## [Task brief]
Pick each line containing "Given" out of the records.

(Provided entries)

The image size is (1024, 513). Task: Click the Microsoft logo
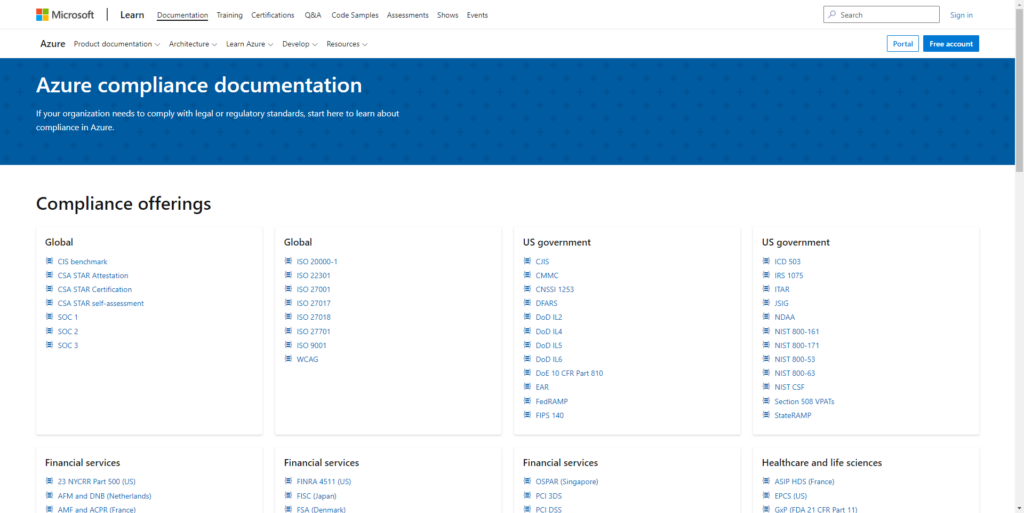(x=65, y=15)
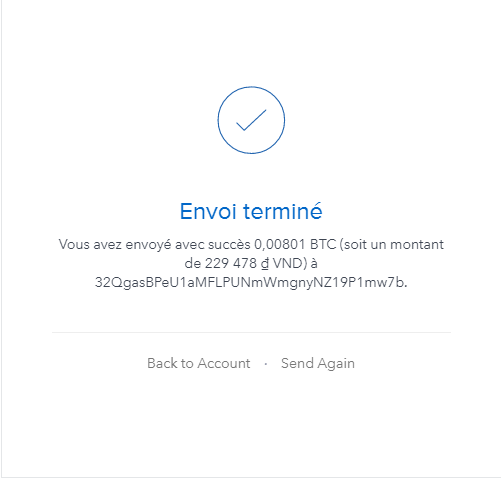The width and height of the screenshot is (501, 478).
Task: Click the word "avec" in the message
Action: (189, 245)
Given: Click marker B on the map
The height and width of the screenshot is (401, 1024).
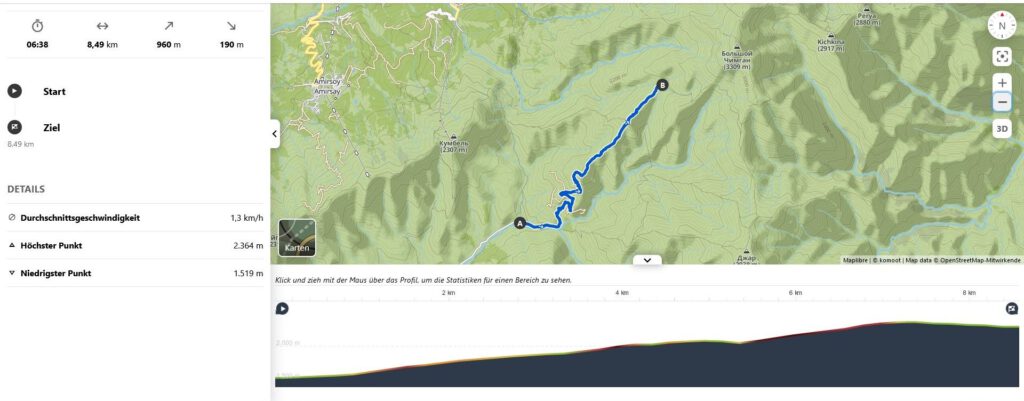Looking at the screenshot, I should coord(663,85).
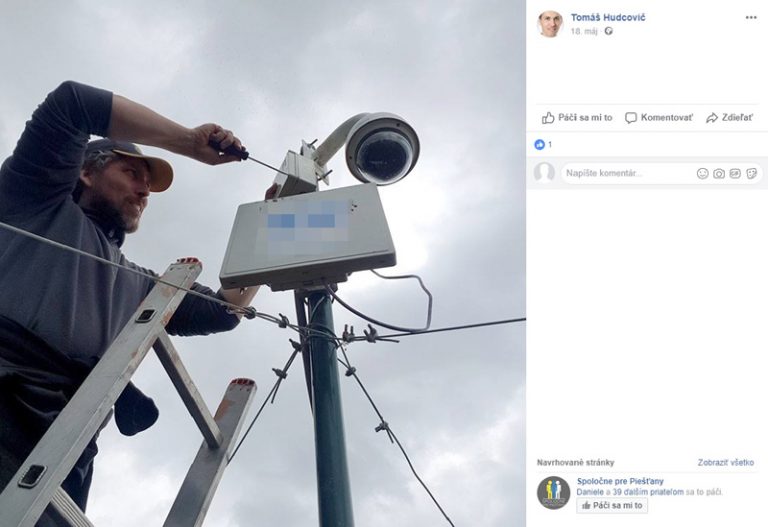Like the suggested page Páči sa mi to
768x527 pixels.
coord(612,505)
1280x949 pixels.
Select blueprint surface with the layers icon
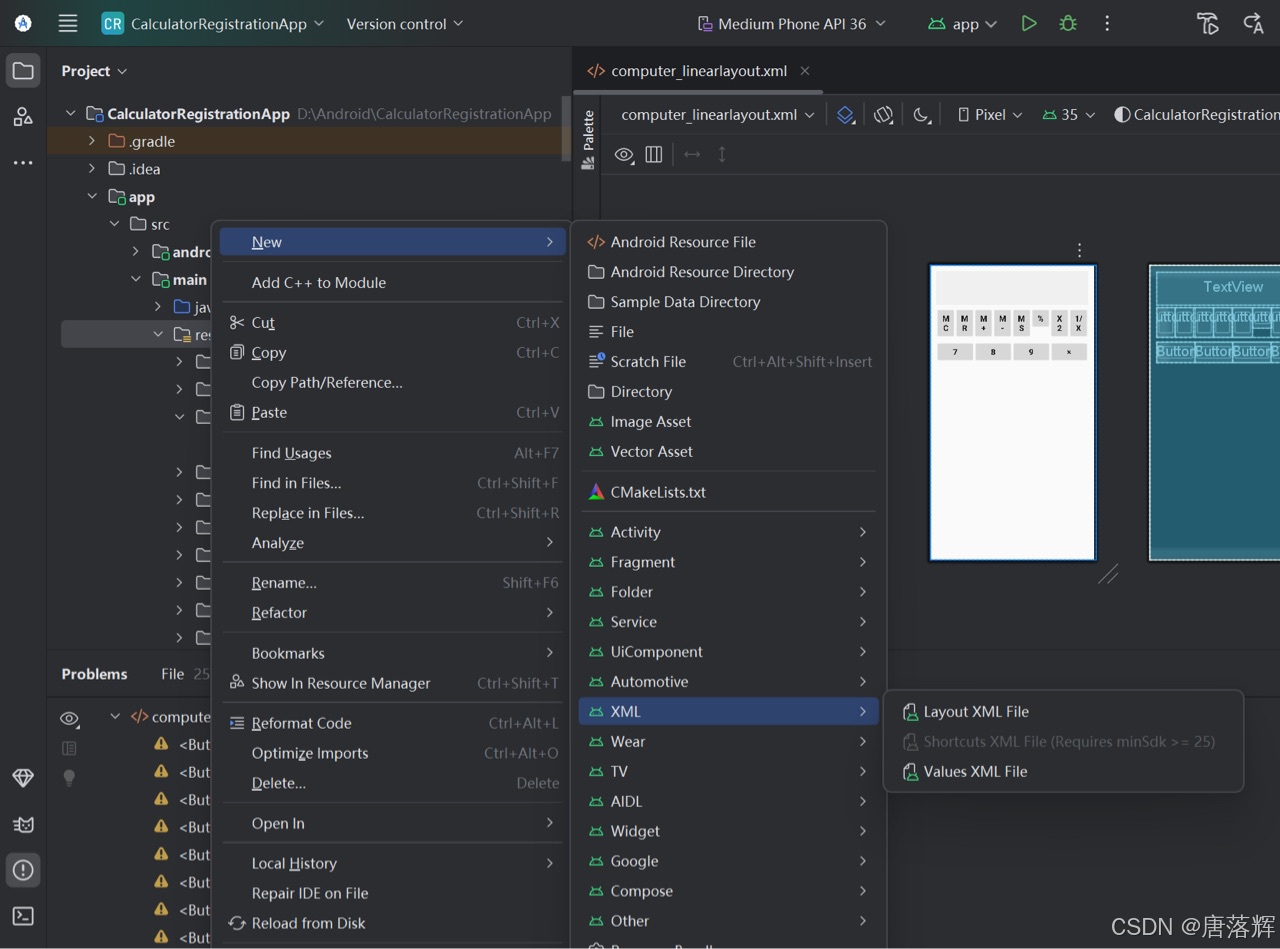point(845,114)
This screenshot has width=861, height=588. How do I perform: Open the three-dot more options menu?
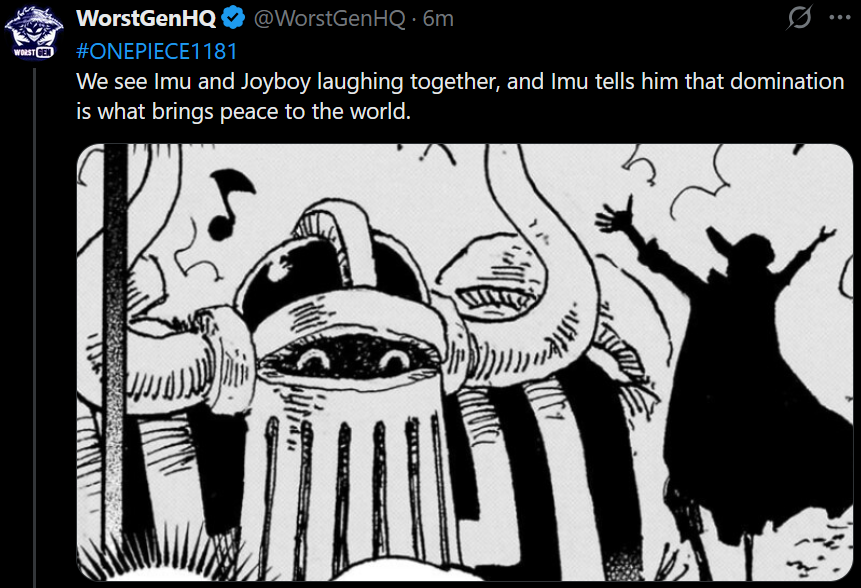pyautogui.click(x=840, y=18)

(End Provided entries)
(Provided entries)

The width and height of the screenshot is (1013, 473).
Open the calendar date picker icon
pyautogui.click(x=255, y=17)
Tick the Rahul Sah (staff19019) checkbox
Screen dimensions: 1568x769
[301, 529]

(End Provided entries)
(Provided entries)

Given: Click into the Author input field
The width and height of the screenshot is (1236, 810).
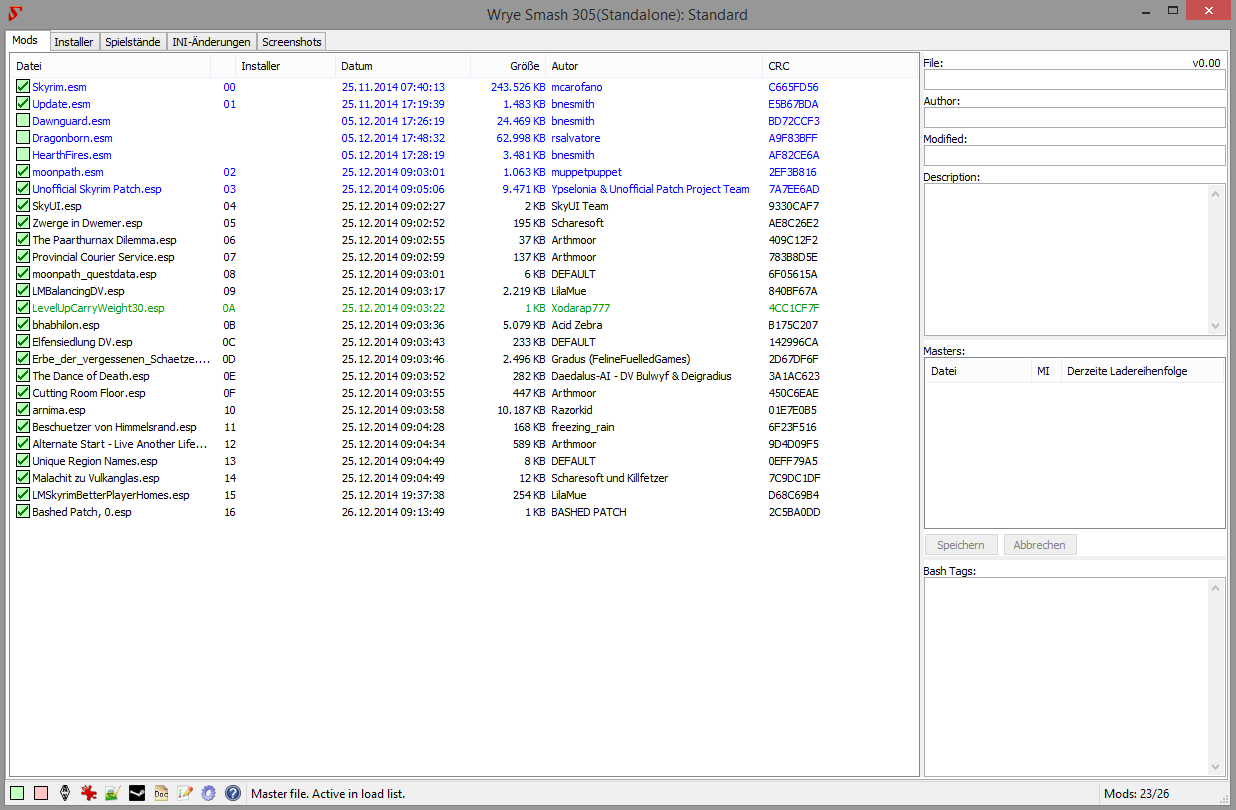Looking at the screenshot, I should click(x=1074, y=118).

(End Provided entries)

## [Result]
Given: Click marker B on the map
Given: Click into the Author input field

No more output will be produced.